Dos problemas grandes están afrontando los habitantes de La Habana a la hora de conseguir lo necesario para encender los fogones: En primer lugar el precio de los alimentos que crece de forma lenta, pero sostenida (una libra de bistec de cerdo no baja de 50.00 pesos en el mercado libre); y en segundo la carencia de ofertas, sobre todo de cárnicos en los tiendas recaudadoras de divisas, que se extiende por rachas más o menos largas, pero siempre constantes.

Tras un mes en que se alternaron los ciclos de semi abastecimiento con los de desabastecimiento total, el fin de semana pasado finalmente comenzaron a aparecer algunos productos en las tiendas como paquetes de picadillo de pollo y res, hamburguesas y paquetes de salchicha. Sin embargo, los paquetes de muslos pechugas o muslos de pollo, que son los que gozan de mayor demanda entre la población permanecen “perdidos”.

La “desaparición”, como suele suceder en la ciudad es general. Cuando un producto se pierde lo hace parejo. No importa cuántas tiendas visite el ávido comprador, el resultado será siempre el mismo.


Curiosamente, cuando desaparecen los muslos y las pechugas, el Estado atiborra las neveras de algunas tiendas con pollos enteros de 2 200 gramos que venden a 5.20 CUC. A los habaneros, esta oferta les seduce poco, porque, salvo la pechuga y en ocasiones los muslos, el resto no les sirve de mucho.
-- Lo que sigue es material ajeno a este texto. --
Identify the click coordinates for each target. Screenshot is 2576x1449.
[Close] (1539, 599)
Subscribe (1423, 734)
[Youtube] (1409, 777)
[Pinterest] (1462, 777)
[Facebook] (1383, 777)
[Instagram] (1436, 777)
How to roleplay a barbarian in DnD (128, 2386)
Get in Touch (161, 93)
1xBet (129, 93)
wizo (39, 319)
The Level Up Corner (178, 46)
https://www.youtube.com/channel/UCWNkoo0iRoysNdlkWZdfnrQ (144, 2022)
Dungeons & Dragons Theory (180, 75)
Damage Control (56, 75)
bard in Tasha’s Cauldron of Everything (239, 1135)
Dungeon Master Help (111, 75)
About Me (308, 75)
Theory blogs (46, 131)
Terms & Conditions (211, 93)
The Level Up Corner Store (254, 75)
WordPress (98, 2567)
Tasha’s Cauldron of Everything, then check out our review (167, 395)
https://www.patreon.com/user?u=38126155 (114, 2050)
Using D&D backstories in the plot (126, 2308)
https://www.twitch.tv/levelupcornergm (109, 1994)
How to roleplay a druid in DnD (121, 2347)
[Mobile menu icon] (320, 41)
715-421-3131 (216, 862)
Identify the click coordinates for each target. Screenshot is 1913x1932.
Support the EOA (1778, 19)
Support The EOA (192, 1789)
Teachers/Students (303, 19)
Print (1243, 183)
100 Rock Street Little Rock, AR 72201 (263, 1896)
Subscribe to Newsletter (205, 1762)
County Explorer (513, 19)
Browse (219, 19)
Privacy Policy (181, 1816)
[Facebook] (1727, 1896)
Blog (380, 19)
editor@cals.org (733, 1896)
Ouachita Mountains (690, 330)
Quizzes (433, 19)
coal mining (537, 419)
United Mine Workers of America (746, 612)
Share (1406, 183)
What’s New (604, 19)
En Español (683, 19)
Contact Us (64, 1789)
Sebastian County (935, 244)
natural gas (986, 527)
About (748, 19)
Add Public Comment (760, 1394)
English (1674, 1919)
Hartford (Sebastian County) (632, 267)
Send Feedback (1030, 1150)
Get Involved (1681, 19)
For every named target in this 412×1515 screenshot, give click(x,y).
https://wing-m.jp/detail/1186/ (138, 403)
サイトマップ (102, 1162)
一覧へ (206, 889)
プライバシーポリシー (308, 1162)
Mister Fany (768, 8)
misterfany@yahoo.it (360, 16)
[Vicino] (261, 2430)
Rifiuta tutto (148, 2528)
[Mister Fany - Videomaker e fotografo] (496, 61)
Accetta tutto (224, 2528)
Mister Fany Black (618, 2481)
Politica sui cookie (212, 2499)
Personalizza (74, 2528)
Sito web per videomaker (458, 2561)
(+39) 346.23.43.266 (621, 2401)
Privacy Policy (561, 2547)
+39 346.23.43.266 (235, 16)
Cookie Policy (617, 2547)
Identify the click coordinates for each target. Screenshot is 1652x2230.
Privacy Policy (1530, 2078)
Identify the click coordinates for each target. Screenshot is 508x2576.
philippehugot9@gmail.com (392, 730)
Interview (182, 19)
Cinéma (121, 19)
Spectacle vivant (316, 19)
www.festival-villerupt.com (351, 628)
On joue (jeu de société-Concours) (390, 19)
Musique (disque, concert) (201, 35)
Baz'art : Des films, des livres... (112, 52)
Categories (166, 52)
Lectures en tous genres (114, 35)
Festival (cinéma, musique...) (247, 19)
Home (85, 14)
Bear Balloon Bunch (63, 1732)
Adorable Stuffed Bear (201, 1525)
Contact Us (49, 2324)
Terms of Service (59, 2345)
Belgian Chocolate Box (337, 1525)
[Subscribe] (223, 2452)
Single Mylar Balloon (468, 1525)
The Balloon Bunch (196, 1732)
La mayoría considera que comprar “pollo entero” es “tirar el dinero”; pero cuando es la única oferta no queda más remedio que comprarlo.
Ante el enorme desabastecimiento las autoridades han optado por concentrar los productos en las grandes tiendas, lo que provoca no sólo que muchos clientes deban cruzar en ocasiones varios municipios para llegar a ellas; sino también enormes colas, porque los establecimientos no cuentan con personal, post y cajas suficientes para poder atender la avalancha de personas que les va a encima.
El fin de semana pasada sólo se vendían muslos de pollos en el Centro Comercial Carlos III en Centro Habana y en la cola que daba la vuelta a las neveras y continuaba fuera del local donde se ofertaban los cárnicos se aglomeraban personas de lugares tan distantes como Alamar o La Lisa.


Que el Estado se muestre incapaz de mantener un abastecimiento de cárnicos medianamente decente en La Habana tiene un efecto dominó sobre los precios de la carne de cerdo en el mercado libre: la libra de pierna, lomo o paleta ronda los 35.00 pesos, la de bistec se cotiza en 50.00 y la recortería no baja de los 30.00. Precios totalmente inalcanzables para la inmensa mayoría de los habitantes de la ciudad.
Irónicamente, la Televisión Cubana sigue bombardeando al pueblo sobre la importancia de llevar una dieta balanceada en la que se consuman por igual pescado, carne, frutas, lácteos y vegetales.